Der Vizeadmiral beklagt, dass aufgrund der bestehenden Prozesse innovative Produkte und Ideen nach erfolgreicher Prüfung oftmals im sogenannten „Tal des Todes“ sterben. Deshalb wünscht er sich mehr Eigenverantwortung für seine Teilstreitkraft, die auch finanziell hinterlegt sein müsse. Als Beispiel für einen solchen Ansatz sieht er seinen französischen Kollegen, der 30 Unternehmen zu einer Testphase einladen könne, danach eine Entscheidung fälle, und vier Wochen später sei das Material verfügbar.

Kaack bestätigte bei den Navy Talks überdies, dass es Sabotageverssuche gegeben hat, um deutsche Kriegsschiffe zu beschädigen. Auf Details ging er nicht ein. Medien hatten darüber berichtet, dass offenbar Eisenspäne in den Antrieb der Korvette Emden geschüttet worden waren. Dieser Sabotageakt war jedoch entdeckt worden. Das Schiff befindet sich noch im Besitz der Bauwerft und wurde noch nicht an die Bundeswehr übergeben. 
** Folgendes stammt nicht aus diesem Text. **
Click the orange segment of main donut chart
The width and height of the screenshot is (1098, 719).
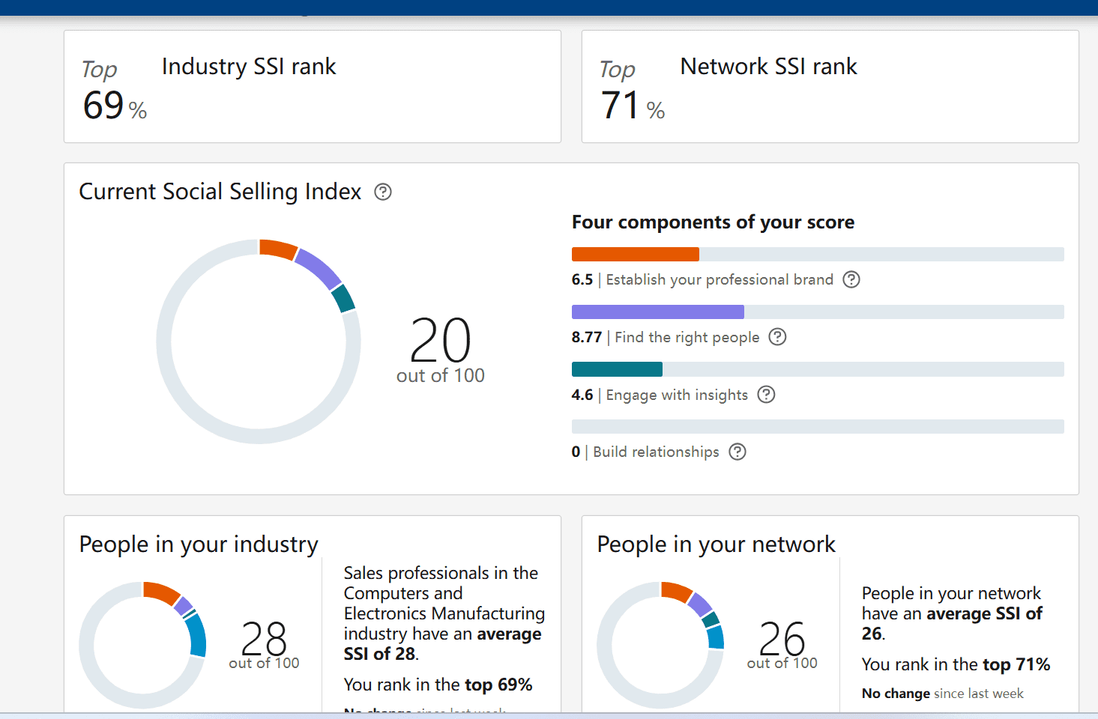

Überdies gebe es Versuche, von Land und von See in Marinestützpunkte einzudringen sowie Anbahnungsversuche bei Soldaten in Uniform auf dem Weg nach Hause, sagte Kaack. Nach Einschätzung der Marine handelt es sich um Tests, um womöglich die Grundlage für spätere militärische Aktivitäten zu schaffen.